→ **What is expected**:
Rewrite everything from the line containing "Image resolution: width=619" down to the end of the records, switching "location" to "position" and keeping all else the same.
Recorded information section start
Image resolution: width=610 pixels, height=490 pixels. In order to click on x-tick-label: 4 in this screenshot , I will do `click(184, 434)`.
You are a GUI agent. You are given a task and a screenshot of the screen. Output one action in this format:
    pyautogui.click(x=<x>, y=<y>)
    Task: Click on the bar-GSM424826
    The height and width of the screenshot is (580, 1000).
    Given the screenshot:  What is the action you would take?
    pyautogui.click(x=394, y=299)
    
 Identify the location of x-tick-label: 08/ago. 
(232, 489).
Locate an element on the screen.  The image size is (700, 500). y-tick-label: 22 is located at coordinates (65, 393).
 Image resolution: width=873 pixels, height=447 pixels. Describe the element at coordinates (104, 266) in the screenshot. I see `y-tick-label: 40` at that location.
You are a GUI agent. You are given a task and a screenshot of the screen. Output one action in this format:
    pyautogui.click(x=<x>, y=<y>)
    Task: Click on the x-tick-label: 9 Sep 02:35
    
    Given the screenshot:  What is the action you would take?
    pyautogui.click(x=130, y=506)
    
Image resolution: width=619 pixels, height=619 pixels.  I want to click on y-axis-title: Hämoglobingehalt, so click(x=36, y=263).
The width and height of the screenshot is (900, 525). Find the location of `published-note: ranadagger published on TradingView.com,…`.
Recorded information section end
→ **Solution for this exercise**:
Image resolution: width=619 pixels, height=619 pixels.  I want to click on y-axis-title: Hämoglobingehalt, so click(x=36, y=263).
The width and height of the screenshot is (900, 525). Find the position of `published-note: ranadagger published on TradingView.com,…`.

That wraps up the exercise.